**REQUIRED WORK**
All of the records below need to be returned exactly.
........
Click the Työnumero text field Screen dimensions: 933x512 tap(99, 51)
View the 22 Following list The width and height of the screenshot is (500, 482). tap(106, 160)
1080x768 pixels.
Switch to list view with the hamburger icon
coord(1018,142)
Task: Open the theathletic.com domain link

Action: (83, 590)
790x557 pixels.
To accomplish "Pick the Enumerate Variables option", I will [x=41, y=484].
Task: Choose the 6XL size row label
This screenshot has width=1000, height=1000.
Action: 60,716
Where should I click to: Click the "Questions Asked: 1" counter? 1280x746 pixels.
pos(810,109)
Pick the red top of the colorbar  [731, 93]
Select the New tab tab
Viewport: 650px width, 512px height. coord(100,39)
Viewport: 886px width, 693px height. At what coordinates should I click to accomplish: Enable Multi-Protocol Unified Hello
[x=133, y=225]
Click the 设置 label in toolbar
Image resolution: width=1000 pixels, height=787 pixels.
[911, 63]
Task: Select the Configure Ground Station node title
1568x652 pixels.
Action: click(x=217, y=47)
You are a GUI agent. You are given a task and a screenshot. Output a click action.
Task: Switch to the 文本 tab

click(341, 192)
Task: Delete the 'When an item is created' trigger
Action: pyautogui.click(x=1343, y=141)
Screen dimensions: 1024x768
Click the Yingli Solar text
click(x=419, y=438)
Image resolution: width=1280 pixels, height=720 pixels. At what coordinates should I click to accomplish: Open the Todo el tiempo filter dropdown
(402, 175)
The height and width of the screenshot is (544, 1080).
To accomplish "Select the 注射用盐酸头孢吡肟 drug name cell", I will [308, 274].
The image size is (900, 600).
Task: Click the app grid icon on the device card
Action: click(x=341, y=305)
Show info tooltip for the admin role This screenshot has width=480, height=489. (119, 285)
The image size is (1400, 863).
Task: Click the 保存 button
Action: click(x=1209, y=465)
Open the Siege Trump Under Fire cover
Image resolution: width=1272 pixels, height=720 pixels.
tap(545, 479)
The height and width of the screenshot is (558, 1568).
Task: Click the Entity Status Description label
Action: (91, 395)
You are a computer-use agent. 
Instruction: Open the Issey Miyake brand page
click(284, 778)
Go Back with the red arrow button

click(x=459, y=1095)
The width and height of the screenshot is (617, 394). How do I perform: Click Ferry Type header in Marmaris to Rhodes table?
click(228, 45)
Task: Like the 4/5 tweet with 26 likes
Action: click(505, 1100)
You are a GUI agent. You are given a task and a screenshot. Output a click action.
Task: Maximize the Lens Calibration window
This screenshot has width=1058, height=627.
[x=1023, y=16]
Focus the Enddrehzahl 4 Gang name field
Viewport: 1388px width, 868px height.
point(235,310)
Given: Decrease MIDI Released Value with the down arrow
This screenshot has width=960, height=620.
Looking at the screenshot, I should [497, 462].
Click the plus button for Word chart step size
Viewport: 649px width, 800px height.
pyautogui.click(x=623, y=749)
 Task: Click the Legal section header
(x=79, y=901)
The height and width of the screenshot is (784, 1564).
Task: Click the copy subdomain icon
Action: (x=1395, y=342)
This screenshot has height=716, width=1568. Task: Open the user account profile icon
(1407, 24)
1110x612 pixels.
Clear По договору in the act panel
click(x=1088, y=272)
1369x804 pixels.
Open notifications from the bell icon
........
**TASK RESULT**
Click the Työnumero text field Screen dimensions: 933x512 tap(99, 51)
View the 22 Following list The width and height of the screenshot is (500, 482). tap(106, 160)
1080x768 pixels.
Switch to list view with the hamburger icon
coord(1018,142)
Task: Open the theathletic.com domain link

Action: (83, 590)
790x557 pixels.
To accomplish "Pick the Enumerate Variables option", I will [x=41, y=484].
Task: Choose the 6XL size row label
This screenshot has width=1000, height=1000.
Action: 60,716
Where should I click to: Click the "Questions Asked: 1" counter? 1280x746 pixels.
pos(810,109)
Pick the red top of the colorbar  [731, 93]
Select the New tab tab
Viewport: 650px width, 512px height. coord(100,39)
Viewport: 886px width, 693px height. At what coordinates should I click to accomplish: Enable Multi-Protocol Unified Hello
[x=133, y=225]
Click the 设置 label in toolbar
Image resolution: width=1000 pixels, height=787 pixels.
[911, 63]
Task: Select the Configure Ground Station node title
1568x652 pixels.
Action: click(x=217, y=47)
You are a GUI agent. You are given a task and a screenshot. Output a click action.
Task: Switch to the 文本 tab

click(341, 192)
Task: Delete the 'When an item is created' trigger
Action: pyautogui.click(x=1343, y=141)
Screen dimensions: 1024x768
Click the Yingli Solar text
click(x=419, y=438)
Image resolution: width=1280 pixels, height=720 pixels. At what coordinates should I click to accomplish: Open the Todo el tiempo filter dropdown
(402, 175)
The height and width of the screenshot is (544, 1080).
To accomplish "Select the 注射用盐酸头孢吡肟 drug name cell", I will [308, 274].
The image size is (900, 600).
Task: Click the app grid icon on the device card
Action: click(x=341, y=305)
Show info tooltip for the admin role This screenshot has width=480, height=489. (119, 285)
The image size is (1400, 863).
Task: Click the 保存 button
Action: click(x=1209, y=465)
Open the Siege Trump Under Fire cover
Image resolution: width=1272 pixels, height=720 pixels.
tap(545, 479)
The height and width of the screenshot is (558, 1568).
Task: Click the Entity Status Description label
Action: (91, 395)
You are a computer-use agent. 
Instruction: Open the Issey Miyake brand page
click(284, 778)
Go Back with the red arrow button

click(x=459, y=1095)
The width and height of the screenshot is (617, 394). How do I perform: Click Ferry Type header in Marmaris to Rhodes table?
click(228, 45)
Task: Like the 4/5 tweet with 26 likes
Action: click(505, 1100)
You are a GUI agent. You are given a task and a screenshot. Output a click action.
Task: Maximize the Lens Calibration window
This screenshot has width=1058, height=627.
[x=1023, y=16]
Focus the Enddrehzahl 4 Gang name field
Viewport: 1388px width, 868px height.
point(235,310)
Given: Decrease MIDI Released Value with the down arrow
This screenshot has width=960, height=620.
Looking at the screenshot, I should [497, 462].
Click the plus button for Word chart step size
Viewport: 649px width, 800px height.
pyautogui.click(x=623, y=749)
 Task: Click the Legal section header
(x=79, y=901)
The height and width of the screenshot is (784, 1564).
Task: Click the copy subdomain icon
Action: (x=1395, y=342)
This screenshot has height=716, width=1568. Task: Open the user account profile icon
(1407, 24)
1110x612 pixels.
Clear По договору in the act panel
click(x=1088, y=272)
1369x804 pixels.
Open notifications from the bell icon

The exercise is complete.